## [Task brief]
Set down exactly, from the records below, the line with "Viewport: 641px width, 452px height." through the line with "Toggle the orange", and nothing else.

= = = = =

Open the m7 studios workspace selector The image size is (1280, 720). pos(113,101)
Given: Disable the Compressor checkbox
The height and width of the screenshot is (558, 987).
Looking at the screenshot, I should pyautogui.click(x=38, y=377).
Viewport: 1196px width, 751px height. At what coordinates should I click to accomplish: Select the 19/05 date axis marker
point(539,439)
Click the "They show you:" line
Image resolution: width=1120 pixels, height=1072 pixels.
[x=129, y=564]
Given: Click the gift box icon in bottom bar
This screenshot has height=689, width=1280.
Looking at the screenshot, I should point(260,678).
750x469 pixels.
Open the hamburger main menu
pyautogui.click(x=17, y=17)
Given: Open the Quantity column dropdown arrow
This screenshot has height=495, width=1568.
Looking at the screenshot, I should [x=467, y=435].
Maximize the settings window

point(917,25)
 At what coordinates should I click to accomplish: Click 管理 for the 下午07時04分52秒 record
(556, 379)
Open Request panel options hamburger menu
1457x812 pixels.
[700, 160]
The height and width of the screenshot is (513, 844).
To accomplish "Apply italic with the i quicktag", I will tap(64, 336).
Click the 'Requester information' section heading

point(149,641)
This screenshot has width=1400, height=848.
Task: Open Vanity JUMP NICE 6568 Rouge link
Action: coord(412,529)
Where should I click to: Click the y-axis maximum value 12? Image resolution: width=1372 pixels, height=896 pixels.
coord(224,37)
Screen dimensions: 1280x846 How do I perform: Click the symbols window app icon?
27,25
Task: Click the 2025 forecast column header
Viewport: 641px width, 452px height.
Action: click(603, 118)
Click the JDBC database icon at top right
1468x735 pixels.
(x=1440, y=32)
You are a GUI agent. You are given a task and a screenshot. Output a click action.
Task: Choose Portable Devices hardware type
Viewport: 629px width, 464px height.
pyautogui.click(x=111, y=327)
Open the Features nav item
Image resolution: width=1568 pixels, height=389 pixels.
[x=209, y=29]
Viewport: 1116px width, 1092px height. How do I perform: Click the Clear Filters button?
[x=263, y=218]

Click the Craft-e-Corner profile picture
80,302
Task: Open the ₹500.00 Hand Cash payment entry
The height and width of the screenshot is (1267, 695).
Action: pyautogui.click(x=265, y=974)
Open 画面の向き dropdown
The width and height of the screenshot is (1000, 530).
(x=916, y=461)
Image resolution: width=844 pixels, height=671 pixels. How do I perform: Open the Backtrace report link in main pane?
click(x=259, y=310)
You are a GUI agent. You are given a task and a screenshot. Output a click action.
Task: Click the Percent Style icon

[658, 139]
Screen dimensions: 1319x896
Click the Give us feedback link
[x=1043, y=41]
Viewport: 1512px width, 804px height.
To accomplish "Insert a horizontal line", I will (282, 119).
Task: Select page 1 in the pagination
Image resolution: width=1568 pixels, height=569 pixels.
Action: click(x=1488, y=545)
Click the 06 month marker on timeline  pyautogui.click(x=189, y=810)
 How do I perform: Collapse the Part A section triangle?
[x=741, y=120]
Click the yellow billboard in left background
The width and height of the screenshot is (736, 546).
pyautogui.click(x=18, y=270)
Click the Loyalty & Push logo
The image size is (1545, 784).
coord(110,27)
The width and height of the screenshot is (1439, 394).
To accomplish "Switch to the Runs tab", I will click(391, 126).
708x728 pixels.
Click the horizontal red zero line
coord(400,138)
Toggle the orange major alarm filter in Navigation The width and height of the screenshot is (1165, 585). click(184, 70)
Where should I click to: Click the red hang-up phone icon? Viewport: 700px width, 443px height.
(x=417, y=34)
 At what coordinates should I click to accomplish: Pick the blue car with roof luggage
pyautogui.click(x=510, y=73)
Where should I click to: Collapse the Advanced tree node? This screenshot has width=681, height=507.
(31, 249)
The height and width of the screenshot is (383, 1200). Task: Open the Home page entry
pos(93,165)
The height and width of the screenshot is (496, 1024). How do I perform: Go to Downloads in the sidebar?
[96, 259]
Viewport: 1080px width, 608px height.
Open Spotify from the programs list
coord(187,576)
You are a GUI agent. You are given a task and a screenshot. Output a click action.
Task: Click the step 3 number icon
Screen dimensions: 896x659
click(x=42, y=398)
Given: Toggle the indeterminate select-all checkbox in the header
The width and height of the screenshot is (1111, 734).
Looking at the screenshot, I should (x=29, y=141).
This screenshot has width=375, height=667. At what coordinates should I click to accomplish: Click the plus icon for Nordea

= = = = =

## [Task result]
Viewport: 641px width, 452px height.
Action: click(603, 118)
Click the JDBC database icon at top right
1468x735 pixels.
(x=1440, y=32)
You are a GUI agent. You are given a task and a screenshot. Output a click action.
Task: Choose Portable Devices hardware type
Viewport: 629px width, 464px height.
pyautogui.click(x=111, y=327)
Open the Features nav item
Image resolution: width=1568 pixels, height=389 pixels.
[x=209, y=29]
Viewport: 1116px width, 1092px height. How do I perform: Click the Clear Filters button?
[x=263, y=218]

Click the Craft-e-Corner profile picture
80,302
Task: Open the ₹500.00 Hand Cash payment entry
The height and width of the screenshot is (1267, 695).
Action: pyautogui.click(x=265, y=974)
Open 画面の向き dropdown
The width and height of the screenshot is (1000, 530).
(x=916, y=461)
Image resolution: width=844 pixels, height=671 pixels. How do I perform: Open the Backtrace report link in main pane?
click(x=259, y=310)
You are a GUI agent. You are given a task and a screenshot. Output a click action.
Task: Click the Percent Style icon

[658, 139]
Screen dimensions: 1319x896
Click the Give us feedback link
[x=1043, y=41]
Viewport: 1512px width, 804px height.
To accomplish "Insert a horizontal line", I will (282, 119).
Task: Select page 1 in the pagination
Image resolution: width=1568 pixels, height=569 pixels.
Action: click(x=1488, y=545)
Click the 06 month marker on timeline  pyautogui.click(x=189, y=810)
 How do I perform: Collapse the Part A section triangle?
[x=741, y=120]
Click the yellow billboard in left background
The width and height of the screenshot is (736, 546).
pyautogui.click(x=18, y=270)
Click the Loyalty & Push logo
The image size is (1545, 784).
coord(110,27)
The width and height of the screenshot is (1439, 394).
To accomplish "Switch to the Runs tab", I will click(391, 126).
708x728 pixels.
Click the horizontal red zero line
coord(400,138)
Toggle the orange major alarm filter in Navigation The width and height of the screenshot is (1165, 585). click(184, 70)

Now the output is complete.